Background: Patients with chronic heart failure have an excessive ventilatory response to exercise, characterised by an increase in the slope of the relation between ventilation and carbon dioxide production (VE/VCO2 slope). Patients have an altered respiratory pattern with an increased respiratory rate (f) at a given tidal volume (VT), which may result in increased anatomical dead space ventilation.
Methods: The ventilatory responses in 88 patients with chronic heart failure and 43 age matched controls during maximal incremental treadmill exercise were analysed. Peak oxygen consumption (VO2), VE/VCO2 slope, and the slope of the relation between f and VT were derived. Anatomical dead space was estimated from a standard formula and anatomical dead space ventilation calculated.
Results: Peak VO2 was greater (mean (SD)) (33.2 (8.5) v 19.4 (6.7) ml/min/kg; P < 0.001) and the VE/VCO2 slope lower in the controls (25.96 (4.16) v 35.14 (9.80); P < 0.001). During matched submaximal exercise VT was higher (1.97 (0.92) v 1.68 (0.62) 1; P < 0.05) and flower in the controls (18.23 (6.48) v 24.28 (7.58); P < 0.001). At peak exercise there was no difference in f, but VT was higher in the controls (2.66 (0.97) v 1.90 (0.61) 1; P < 0.001). The VT/f slope was the same (0.04 (0.04)) in both groups. The intercept of the relation was greater for the control group (1.31 (1.28) v 0.59 (0.83); P < 0.001). Anatomical dead space ventilation was lower in the controls at submaximal work load (4.17 (1.56) v 5.58 (1.93) l/min; P < 0.001). At peak exercise anatomical dead space ventilation was the same in both groups, but was lower expressed as a percentage of total VE in the control group (9.8 (3.3) v 13.5 (4.0); P < 0.001). There were weak relations within the heart failure group alone between VT/f slope and peak VO2 and VE/VCO2 slope.

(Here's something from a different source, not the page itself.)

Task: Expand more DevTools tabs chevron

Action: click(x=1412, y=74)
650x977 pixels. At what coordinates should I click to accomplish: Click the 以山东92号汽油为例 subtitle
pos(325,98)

Conclusions: The relation between anatomical dead space ventilation and VE/VCO2 slope is expected: as f increases, so do VE/VCO2 slope and anatomical dead space ventilation. The VT/f slope was the same in patients with chronic heart failure and controls, so change in respiratory pattern cannot explain the increase in VE/VCO2 slope. The stimulus causing the increased f has yet to be identified.